[Pixel coordinate grounding data]
━━━━━━━━━━━━━━━━━━━━

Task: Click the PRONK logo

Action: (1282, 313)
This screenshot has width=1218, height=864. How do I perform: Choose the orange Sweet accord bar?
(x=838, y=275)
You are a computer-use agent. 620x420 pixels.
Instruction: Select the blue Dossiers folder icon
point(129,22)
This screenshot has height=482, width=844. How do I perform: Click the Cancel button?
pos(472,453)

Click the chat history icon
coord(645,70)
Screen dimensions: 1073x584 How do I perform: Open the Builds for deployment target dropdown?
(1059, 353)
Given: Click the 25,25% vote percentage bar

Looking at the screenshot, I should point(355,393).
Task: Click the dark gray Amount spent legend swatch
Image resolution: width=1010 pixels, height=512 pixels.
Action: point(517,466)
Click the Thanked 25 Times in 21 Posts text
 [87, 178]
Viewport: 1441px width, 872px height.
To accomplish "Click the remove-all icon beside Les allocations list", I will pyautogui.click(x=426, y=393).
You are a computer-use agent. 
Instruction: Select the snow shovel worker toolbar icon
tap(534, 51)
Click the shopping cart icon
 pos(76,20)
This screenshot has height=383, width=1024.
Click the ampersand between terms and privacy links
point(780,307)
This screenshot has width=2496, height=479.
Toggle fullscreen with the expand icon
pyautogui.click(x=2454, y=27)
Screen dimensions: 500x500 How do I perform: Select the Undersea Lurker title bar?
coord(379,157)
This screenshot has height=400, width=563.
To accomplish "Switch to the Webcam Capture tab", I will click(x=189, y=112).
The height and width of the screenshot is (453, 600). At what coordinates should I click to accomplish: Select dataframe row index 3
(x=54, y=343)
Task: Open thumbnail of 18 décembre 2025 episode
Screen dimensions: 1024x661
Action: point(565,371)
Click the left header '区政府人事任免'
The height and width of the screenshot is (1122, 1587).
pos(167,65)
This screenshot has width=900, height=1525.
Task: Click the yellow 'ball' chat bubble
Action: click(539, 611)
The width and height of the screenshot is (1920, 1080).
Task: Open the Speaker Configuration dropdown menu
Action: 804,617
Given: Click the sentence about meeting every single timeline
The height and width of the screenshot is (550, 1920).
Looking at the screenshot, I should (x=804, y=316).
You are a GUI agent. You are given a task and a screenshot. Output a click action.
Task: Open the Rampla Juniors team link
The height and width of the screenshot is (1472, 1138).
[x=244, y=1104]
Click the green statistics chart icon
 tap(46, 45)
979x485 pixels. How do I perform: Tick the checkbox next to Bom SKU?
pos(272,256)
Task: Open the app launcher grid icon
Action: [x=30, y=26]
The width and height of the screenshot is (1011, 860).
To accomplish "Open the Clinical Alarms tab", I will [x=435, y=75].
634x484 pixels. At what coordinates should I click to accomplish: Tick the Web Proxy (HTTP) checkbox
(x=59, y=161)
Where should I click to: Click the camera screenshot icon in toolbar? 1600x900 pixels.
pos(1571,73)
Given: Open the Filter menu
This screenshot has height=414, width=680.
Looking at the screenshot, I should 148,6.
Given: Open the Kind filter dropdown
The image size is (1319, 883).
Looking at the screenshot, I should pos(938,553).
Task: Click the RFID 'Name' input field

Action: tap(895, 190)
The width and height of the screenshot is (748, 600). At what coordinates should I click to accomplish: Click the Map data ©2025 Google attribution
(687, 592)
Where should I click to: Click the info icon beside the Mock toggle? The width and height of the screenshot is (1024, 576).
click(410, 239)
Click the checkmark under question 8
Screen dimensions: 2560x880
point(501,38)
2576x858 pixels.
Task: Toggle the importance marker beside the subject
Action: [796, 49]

━━━━━━━━━━━━━━━━━━━━

Aim of the exercise => Output, exactly and with no other text, the line that contains "Where should I click to: Click the camera" and all lines from there to the end of the records.

Task result =>
Where should I click to: Click the camera screenshot icon in toolbar? 1600x900 pixels.
pos(1571,73)
Given: Open the Filter menu
This screenshot has height=414, width=680.
Looking at the screenshot, I should 148,6.
Given: Open the Kind filter dropdown
The image size is (1319, 883).
Looking at the screenshot, I should pos(938,553).
Task: Click the RFID 'Name' input field

Action: tap(895, 190)
The width and height of the screenshot is (748, 600). At what coordinates should I click to accomplish: Click the Map data ©2025 Google attribution
(687, 592)
Where should I click to: Click the info icon beside the Mock toggle? The width and height of the screenshot is (1024, 576).
click(410, 239)
Click the checkmark under question 8
Screen dimensions: 2560x880
point(501,38)
2576x858 pixels.
Task: Toggle the importance marker beside the subject
Action: [796, 49]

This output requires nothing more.